И ещё в одной профессии финны долгое время считались непревзойдёнными мастерами. Все мы со школьной скамьи помним описание утренней северной столицы, какой её видит Онегин, едущий «в постелю после бала»: «С кувшином охтенка спешит, / Под ней снег утренний хрустит». Пушкин даже не говорит, а что же, собственно, несёт охтинка в своём кувшине, потому что каждый петербуржец и без того прекрасно знал — молоко. Ту же картину, но уже начала 1880-х годов и более подробно, описывает в своих воспоминаниях Александр Бенуа: «…охтинские молочницы. шли по утрам целыми взводами с коромыслами, на концах которых побрякивали жестяные кружки с молоком, и с корзинами масла и творога за спиной. То были или подлинные чухонки, или русские бабы и девушки, старавшиеся, однако, в говоре подделаться под чухонок, дабы заслужить большее доверие покупателей — ведь особенно славилось именно чухонское масло. “Ливки”, “метана", “ворог”, “яйца вежие” — звонко выкликаемые чухонками — вызывали представление о чём-то чрезвычайно доброкачественном и заманчивом» [3. Т. 1. С. 339].
Никто в Петербурге не удивлялся, когда в уличной толпе, в магазине или простой лавке, в ресторане или трактире звучала иностранная речь. В 1768 году, по распоряжению Екатерины II, на домах первые в городе указатели с названиями улиц были вывешены не только на русском, но и на немецком языке. Нередко чужеземные слова прочно входили в обыденную столичную речь. К этому привыкли ещё с петровских времён, когда, «по подсчётам лингвистов, русская лексика пополнилась 4260 новыми иностранными словами», что составило более половины всех заимствований, пришедшихся на XVIII столетие [1. С. 28]. Достаточно вспомнить надолго закрепившиеся в петербургском обиходе слова, привнесённые финнами: так, финских извозчиков привычно называли «вейками» (veikko — братец, дружище), лыжные ботинки — «пьексами» (pieksut), а наборные ножи, сани для парной езды с длинными полозьями и шапки с длинным козырьком — финскими.

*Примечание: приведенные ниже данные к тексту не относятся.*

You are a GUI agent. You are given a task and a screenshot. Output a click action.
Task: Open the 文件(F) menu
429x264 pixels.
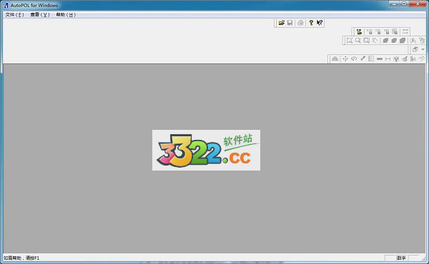tap(14, 15)
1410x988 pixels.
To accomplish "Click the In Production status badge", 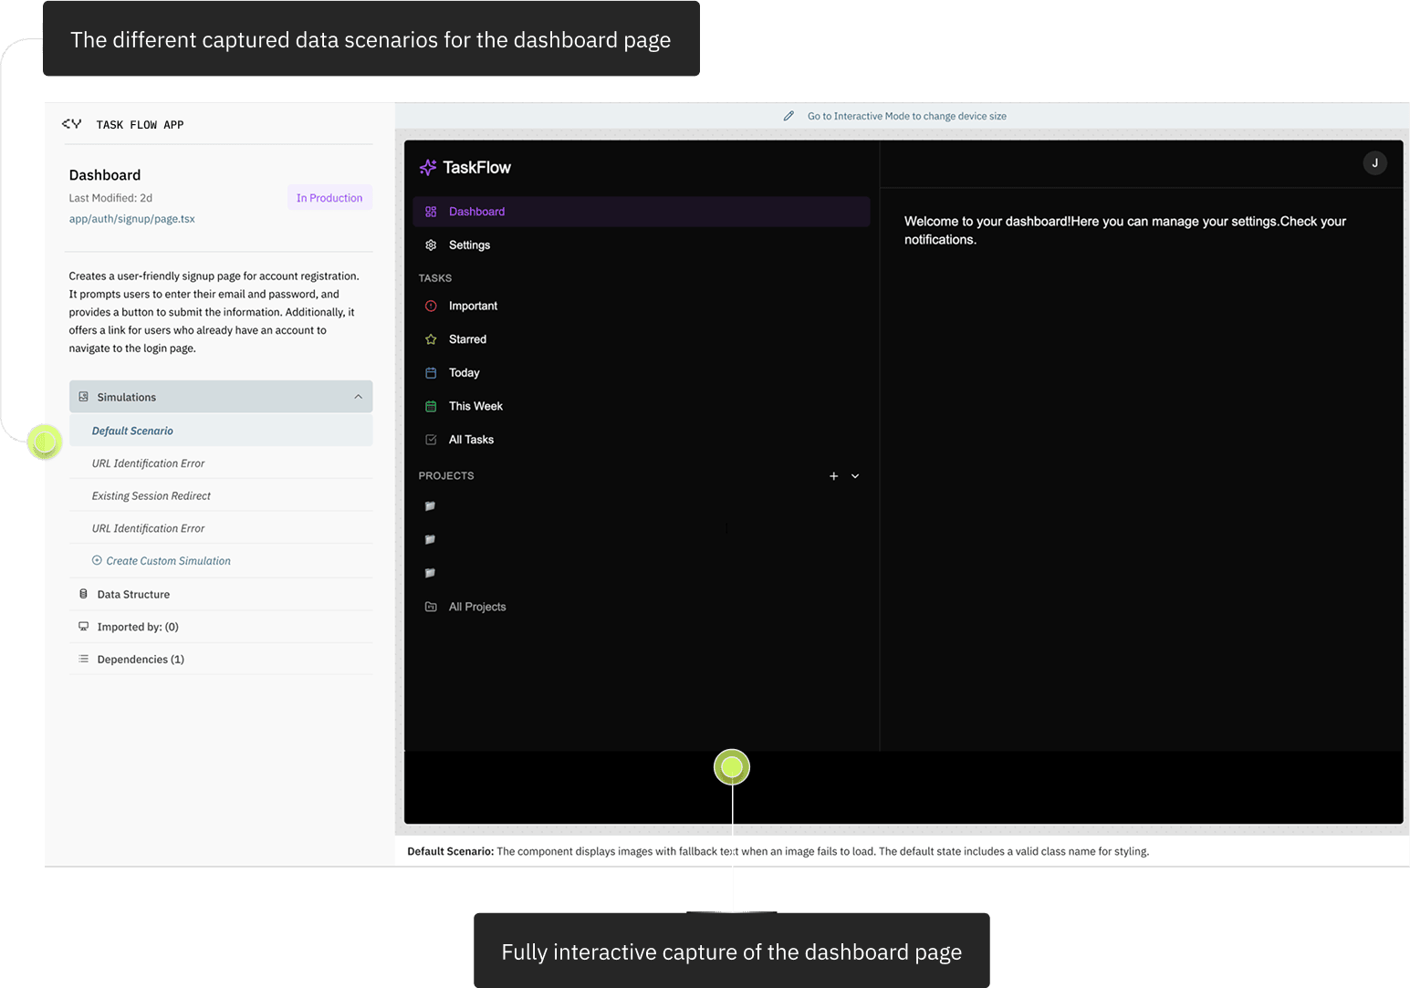I will 329,198.
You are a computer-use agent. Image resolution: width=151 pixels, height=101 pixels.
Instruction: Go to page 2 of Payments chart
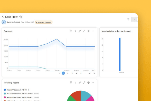68,73
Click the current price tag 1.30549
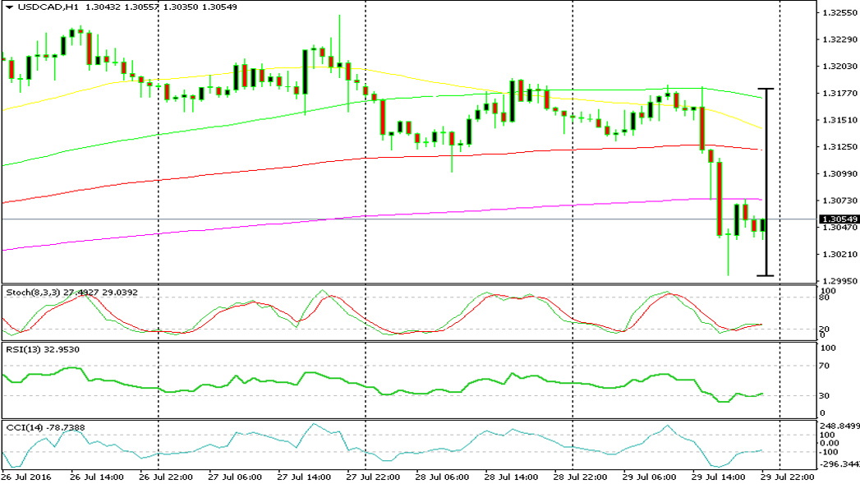 pos(836,219)
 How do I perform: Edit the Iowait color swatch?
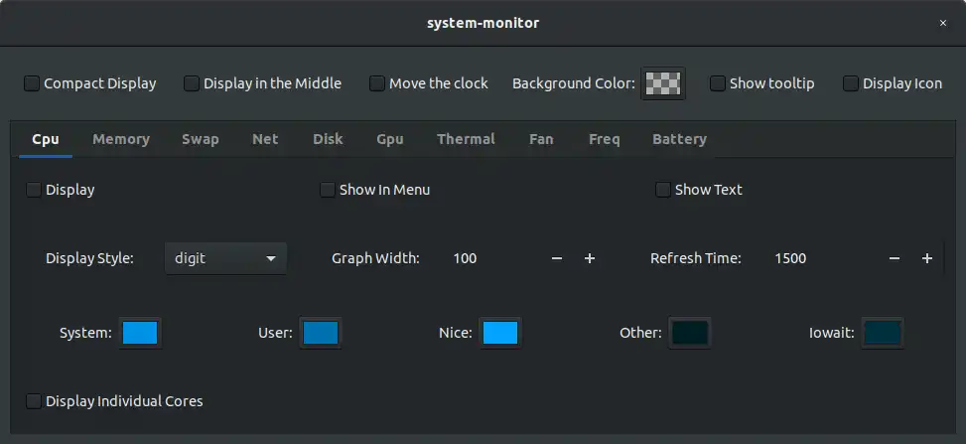882,333
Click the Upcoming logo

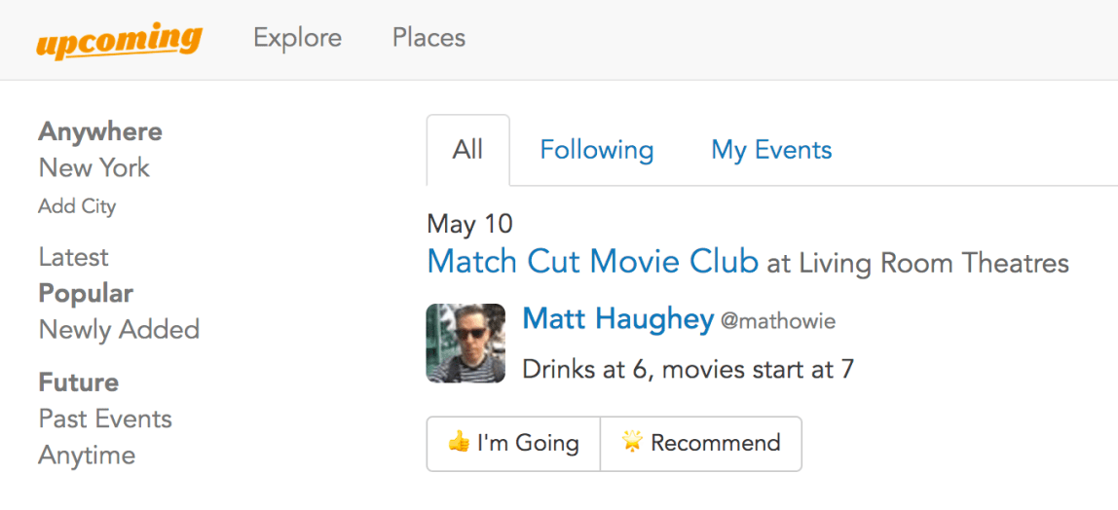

Несмотря на то что в те или иные времена отдельным категориям инородцев (как иностранцев, так и подданных империи) запрещалось проживать в Петербурге, всё же вплоть до начала советской паспортизации он был поистине открытым городом. Многие самодержцы вслед за Петром I рады были зарубежным гостям. Особенно Екатерина II, утвердившая в 1763 году манифест «О дозволении всем иностранцам, в Россию въезжающим, поселяться в которых губерниях они пожелают и о дарованных им правах». Государство гарантировало свободу веры не только христианам, но также мусульманам, иудеям, даже язычникам.